» **TASK GOAL**:
Revise the stretch of the article on the AP copyright ruling from "AP filed suit" through "rejected that argument.", putting "limited discovery" in place of "expedited discovery".

AP Wins Key Copyright Action: Reselling News Excerpts from Internet Not a Fair Use

by Davis Wright Tremaine LLP

On March 21, 2013, the U.S. District Court for the Southern District of New York issued a sweeping decision in favor of DWT’s client, The Associated Press, in its copyright infringement suit against Meltwater News, an online media monitoring service. For years, Meltwater and other companies have maintained that content published and freely available on the Internet can be scraped, compiled, and commercially re-sold under the guise of fair use. This decision seriously undermines that proposition and recognizes that Meltwater cannot “free ride on the costly news gathering and coverage work performed by other organizations.”

AP filed suit against Meltwater in February 2012, accusing it of copyright infringement and related claims. Meltwater is a commercial media-monitoring service that provides its paying customers with daily “News Reports” containing excerpts—include the headline and lede—from news articles scraped from the Internet on topics selected by the customer. After a period of expedited discovery, the parties submitted summary judgment motions on Meltwater’s liability for copyright infringement. Meltwater argued that it operated as an Internet search engine, and that its use of AP content was therefore protected by the fair use doctrine. Today’s opinion resoundingly rejected that argument.

One of the significant legal questions presented by this case was whether Meltwater’s use of news content placed it in a line of precedents about traditional clipping services—which have not been treated by courts as a fair use—or whether it was more fairly considered a “search engine” akin to uses approved by the Ninth Circuit in Perfect 10 v. Amazon and Kelly v. Arriba. In her 91-page opinion, U.S. District Judge Denise L. Cote carefully examined the nature of Meltwater’s use of news content in its Meltwater News service and found Meltwater to be “a classic news clipping service,” whose use of content was neither transformative nor fair. As the Court noted, “Meltwater copies AP content in order to make money directly from the undiluted use of the copyrighted material; this is the central feature of its business model and not an incidental consequence of the use to which it puts the copyrighted material.” Furthermore, the Court found that Meltwater’s use harmed the market for AP’s content: “By refusing to pay a licensing fee to AP, Meltwater not only deprives AP of a licensing fee in an established market for AP’s work, but also cheapens the value of AP’s work by competing with companies that do pay a licensing fee to use AP content in the way that Meltwater does.”

» **DATA EXTRACT**:
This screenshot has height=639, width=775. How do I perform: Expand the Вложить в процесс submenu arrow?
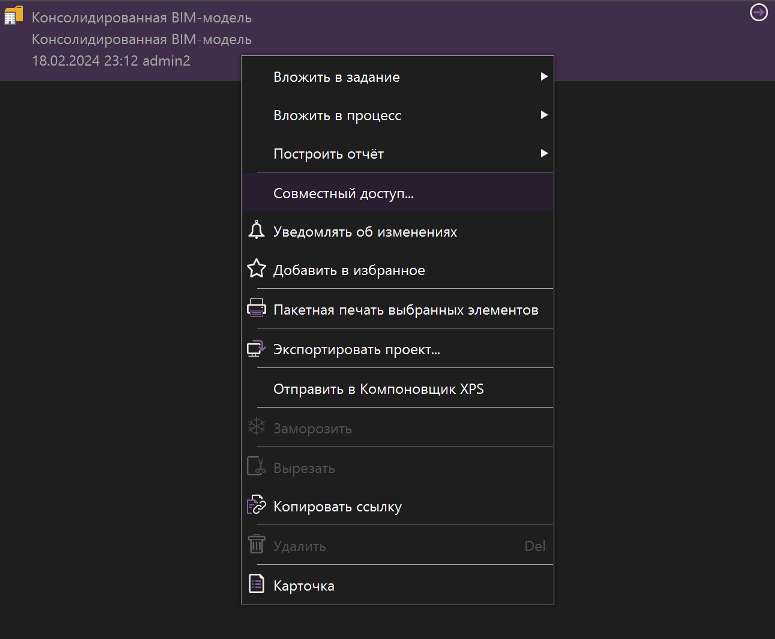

» **FINAL RESULT**:
AP filed suit against Meltwater in February 2012, accusing it of copyright infringement and related claims. Meltwater is a commercial media-monitoring service that provides its paying customers with daily “News Reports” containing excerpts—include the headline and lede—from news articles scraped from the Internet on topics selected by the customer. After a period of limited discovery, the parties submitted summary judgment motions on Meltwater’s liability for copyright infringement. Meltwater argued that it operated as an Internet search engine, and that its use of AP content was therefore protected by the fair use doctrine. Today’s opinion resoundingly rejected that argument.